● **What this task involves**: Give the lines of the records as a JSON list of strings, one string per line with blank lines omitted, starting at the line that contains "Task: Click the" and ending at the end of the records. Leave the pictures out of the list.

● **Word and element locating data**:
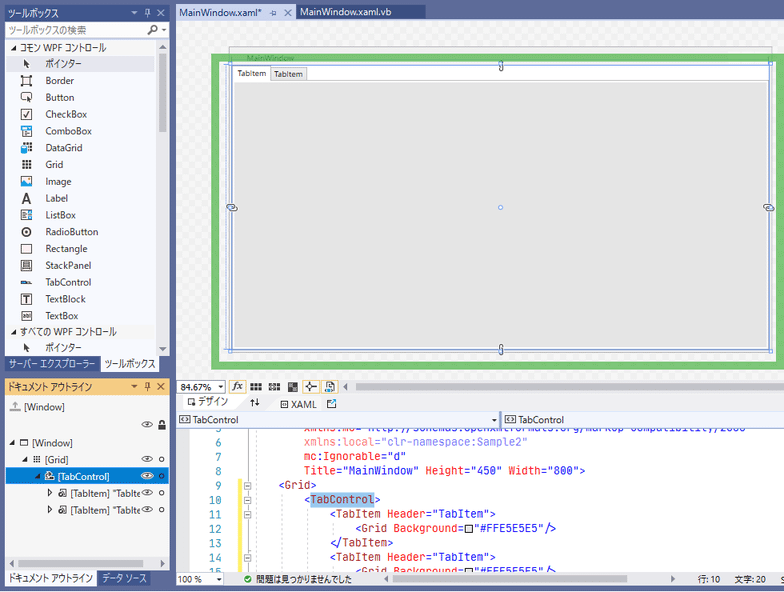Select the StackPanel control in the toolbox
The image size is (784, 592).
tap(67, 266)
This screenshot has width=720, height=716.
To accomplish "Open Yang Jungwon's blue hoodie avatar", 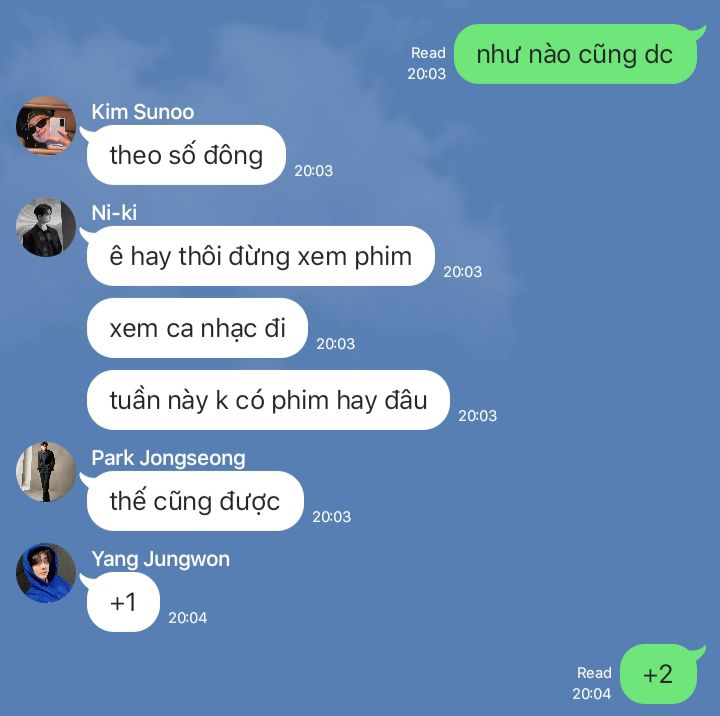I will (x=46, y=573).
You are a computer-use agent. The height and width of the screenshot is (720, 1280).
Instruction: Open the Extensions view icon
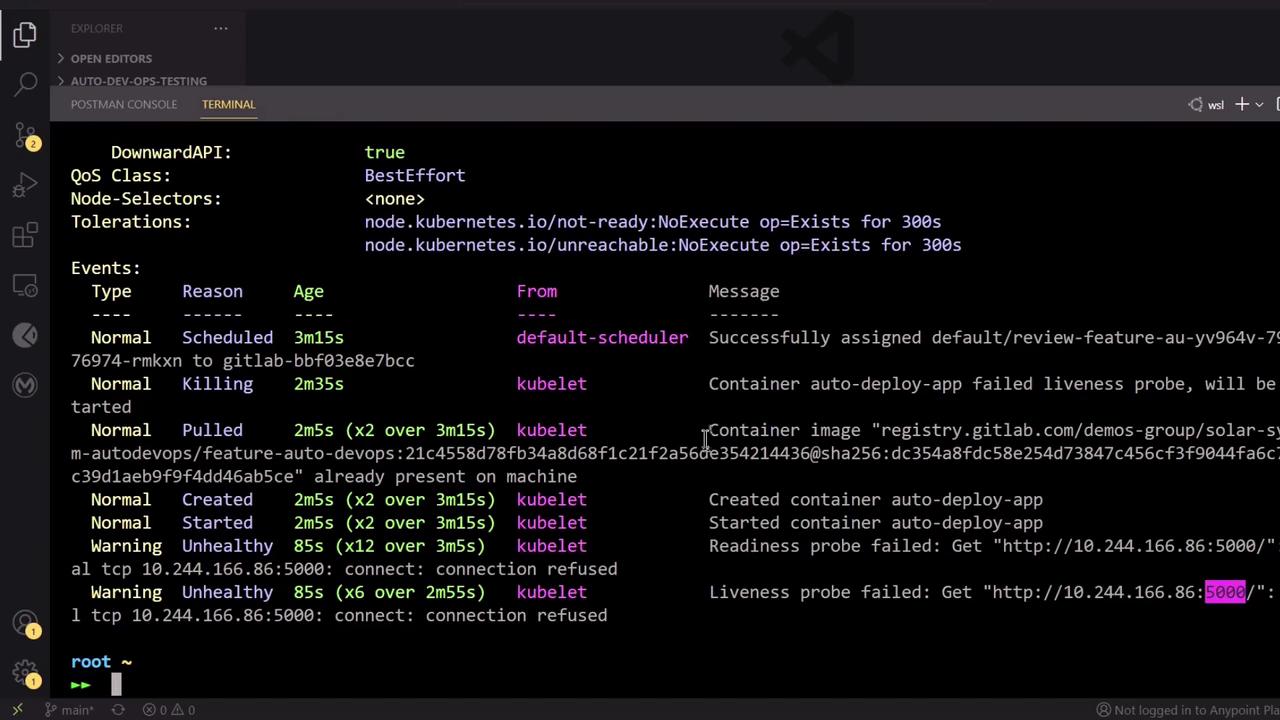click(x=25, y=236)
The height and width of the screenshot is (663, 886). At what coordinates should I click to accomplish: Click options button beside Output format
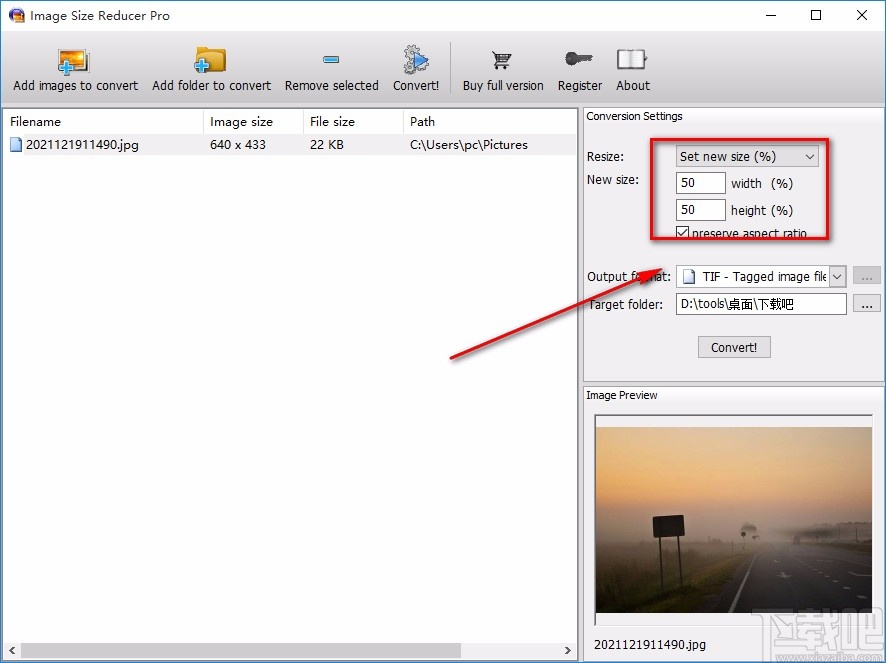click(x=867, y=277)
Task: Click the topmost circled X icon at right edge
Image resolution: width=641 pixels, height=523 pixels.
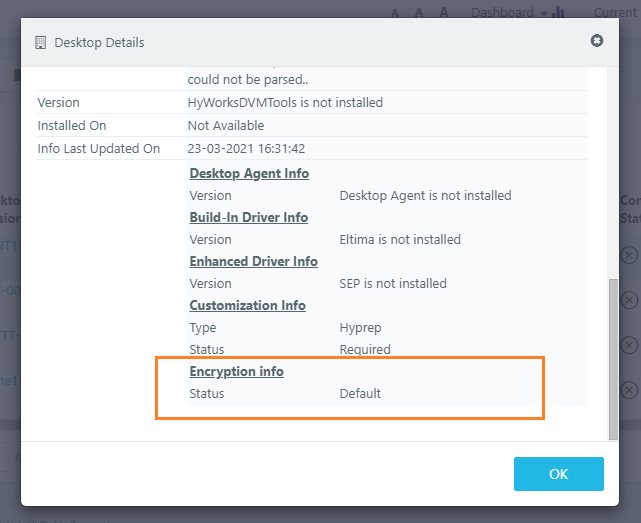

● **Solution to this problem**:
[
  "Task: Click the topmost circled X icon at right edge",
  "Image resolution: width=641 pixels, height=523 pixels."
]